All processes run partially in user mode and partially in system mode. How these modes are supported by the underlying hardware differs but generally there is a secure mechanism for getting from user mode into system mode. User mode has much less privileges than system mode and back again. Each time a process makes a system call it swaps from user mode to system mode and continues executing. At this point the kernel is executing on behalf of the process. In Linux, processes do not preempt the current, running process, they cannot stop it from running so that they can run. Each process decides to relinquish the CPU that it is running on when it has to wait for some system event. For example, a process may have to wait for a character to be read from a file. This waiting happens within the system call, in system mode; the process used a lirary function to open and read the file and it, in turn made system calls to read bytes from the open file. In this case the waiting process will be suspended and another, more deserving process will be chosen to run.

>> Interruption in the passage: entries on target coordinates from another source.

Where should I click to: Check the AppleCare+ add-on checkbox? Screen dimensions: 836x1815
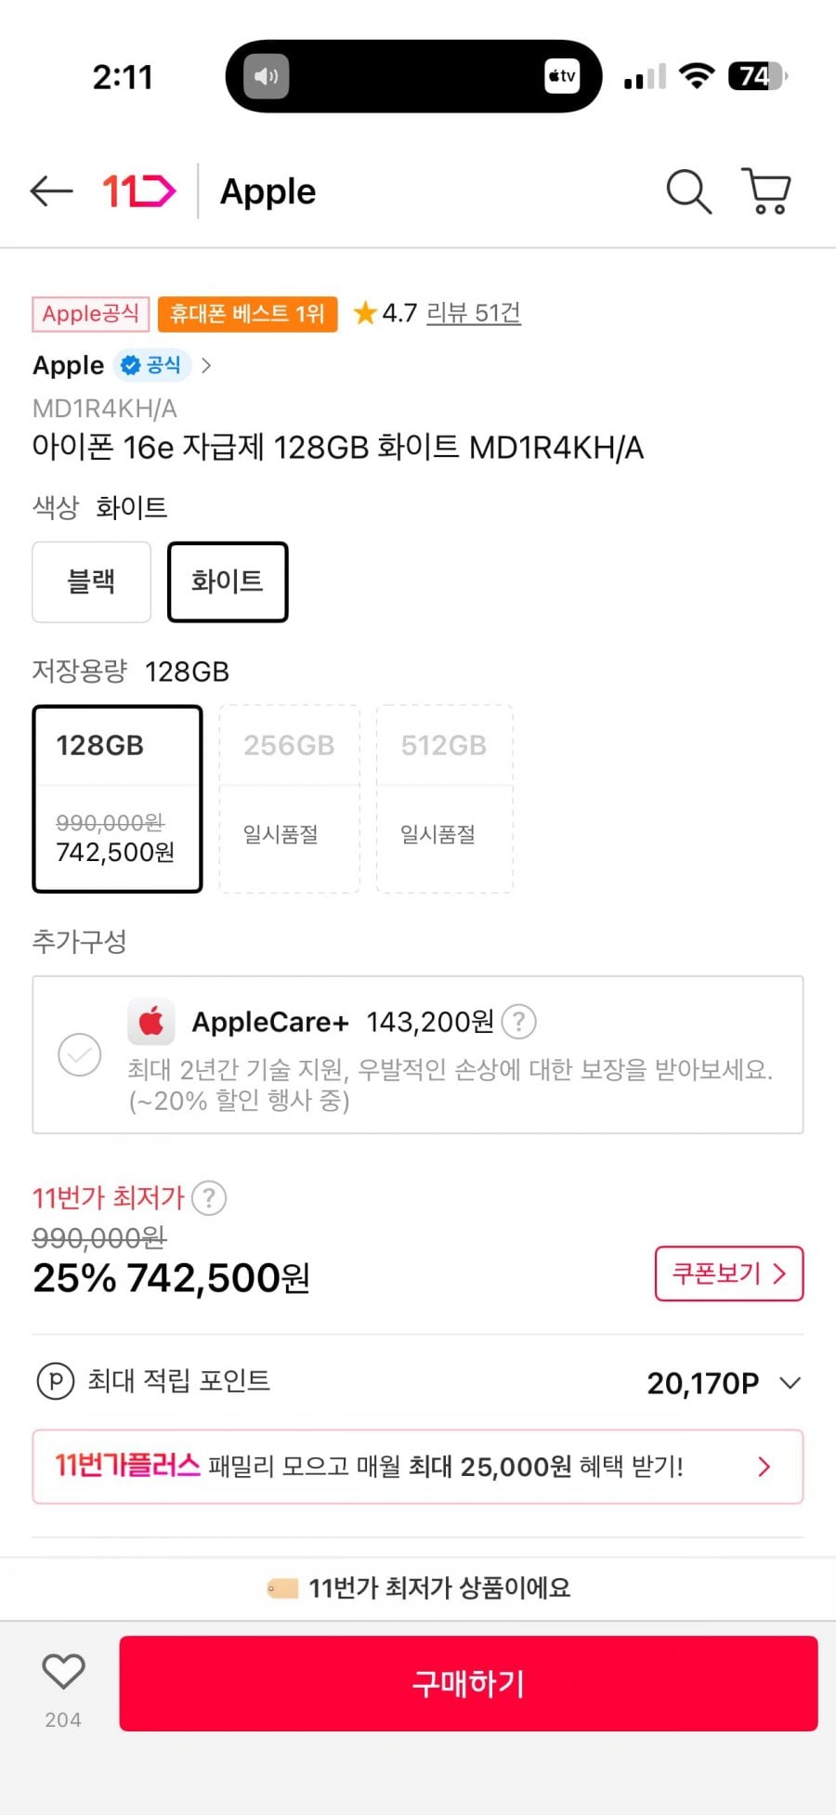coord(80,1055)
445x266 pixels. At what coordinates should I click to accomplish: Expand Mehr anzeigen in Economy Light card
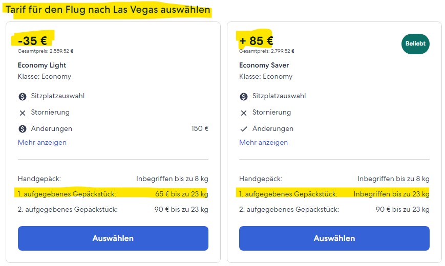point(42,142)
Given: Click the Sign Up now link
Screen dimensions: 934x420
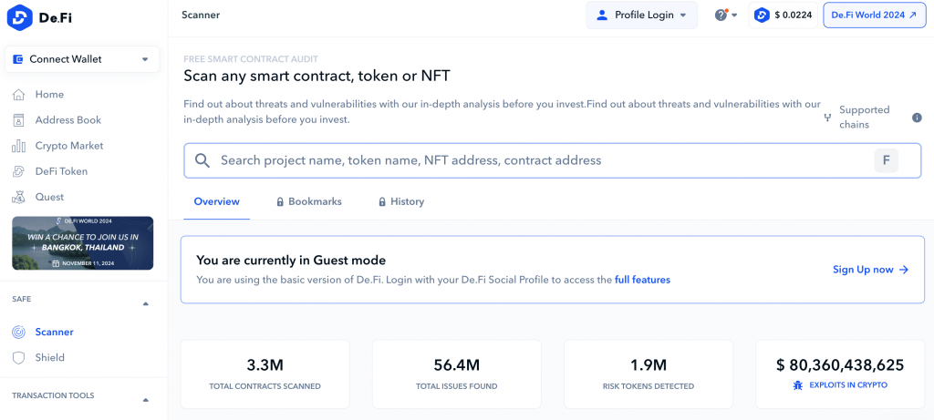Looking at the screenshot, I should 870,270.
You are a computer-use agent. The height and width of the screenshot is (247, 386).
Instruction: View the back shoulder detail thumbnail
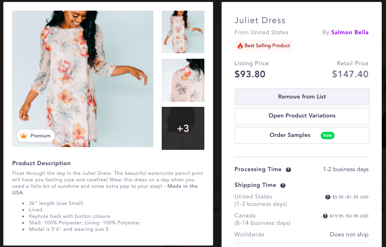[183, 80]
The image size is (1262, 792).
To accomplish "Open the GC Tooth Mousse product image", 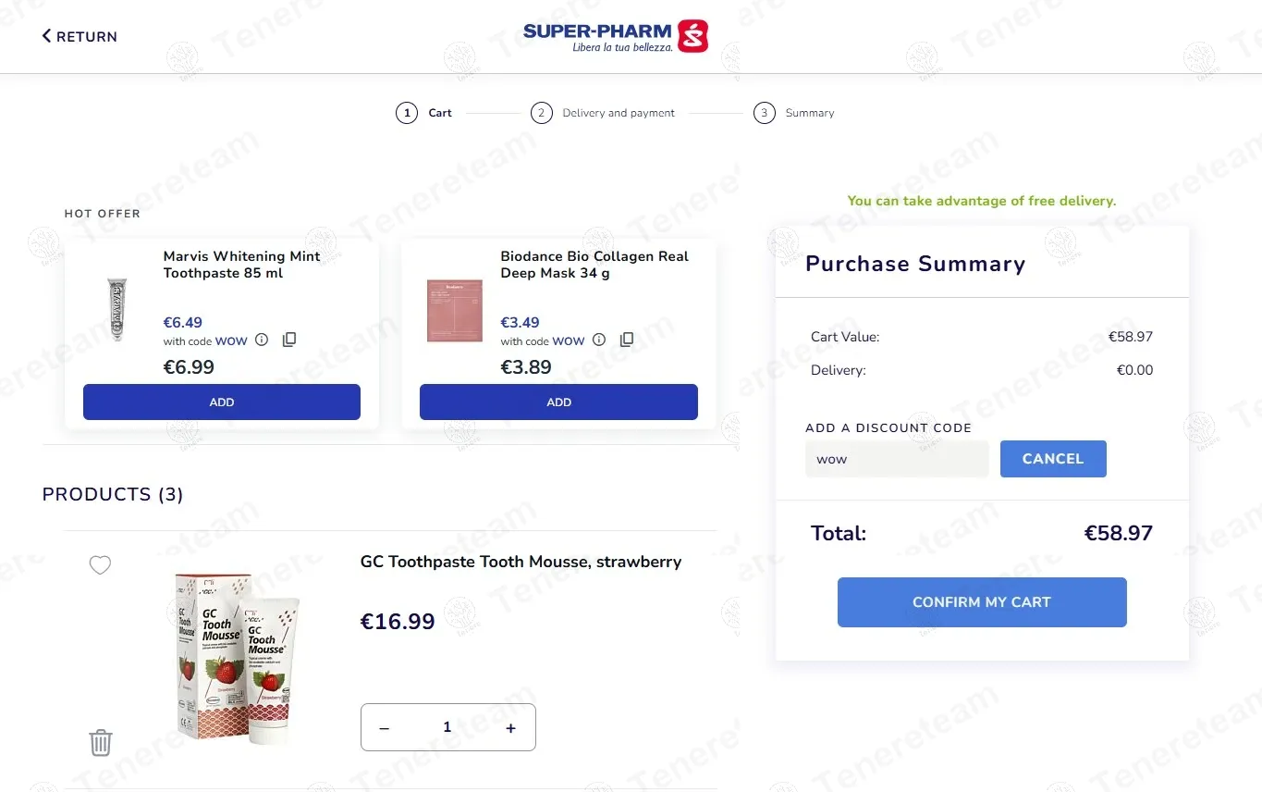I will [239, 655].
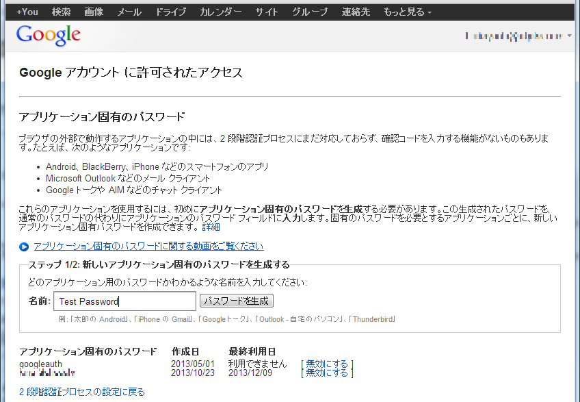
Task: Open 連絡先 in the top bar
Action: coord(355,12)
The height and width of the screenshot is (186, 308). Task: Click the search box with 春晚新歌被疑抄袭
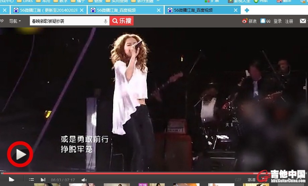[x=66, y=21]
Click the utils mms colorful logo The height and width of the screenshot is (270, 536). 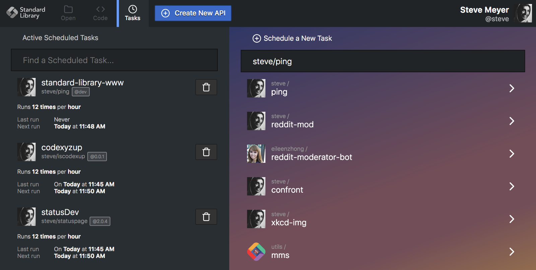[x=256, y=252]
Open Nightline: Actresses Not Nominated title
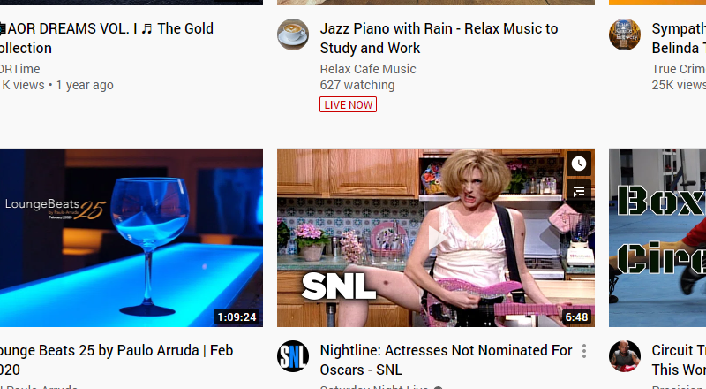This screenshot has height=389, width=706. [x=447, y=360]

Processes are always making system calls and so may often need to wait. Even so, if a process executes until it waits then it still might use a disproportionate amount of CPU time and so Linux uses pre-emptive scheduling. In this scheme, each process is allowed to run for a small amount of time, 200ms, and, when this time has expired another process is selected to run and the original process is made to wait for a little while until it can run again. This small amount of time is known as a time-slice.
It is the scheduler which must select the most deserving process to run out of all of the runnable processes in the system.
A runnable process is one which is waiting only for a CPU to run on. Linux uses a reasonably simple priority based scheduling algorithm to choose between the current processes in the system. When it has chosen a new process to run it saves the state of the current process, the processor specific registers and other context being saved in the processes task_struct data structure. It then restores the state of the new process (again this is processor specific) to run and gives control of the system to that process. For the scheduler to fairly allocate CPU time between the runnable processes in the system it keeps information in the task_struct for each process:
The scheduler is run from several places within the kernel. It is run after putting the current process onto a wait queue and it may also be run at the end of a system call, just before a process is returned to process mode from system mode. One reason that it might need to run is because the system timer has just set the current processes counter to zero. Each time the scheduler is run it does the following:
If the scheduling policy of the current processes is round robin then it is put onto the back of the run queue.
If the task is INTERRUPTIBLE and it has received a signal since the last time it was scheduled then its state becomes RUNNING.
If the current process has timed out, then its state becomes RUNNING.
If the current process RUNNING then it will remain in that state.
Processes that were neither RUNNING nor INTERRUPTIBLE are removed from the run queue. This means that they will not be considered for running when the scheduler looks for the most deserving process to run.
This swapping of process context takes place at the end of the scheduler. The saved context for the previous process is, therefore, a snapshot of the hardware context of the system as it was for this process at the end of the scheduler. Equally, when the context of the new process is loaded, it too will be a snapshot of the way things were at the end of the scheduler, including this processes program counter and register contents.
If the previous process or the new current process uses virtual memory then the system's page table entries may need to be updated. Again, this action is architecture specific. Processors like the Alpha AXP that use Translation Look-aside Tables or cached Page Table Entries must flush those cached table entries that belonged to the previous process.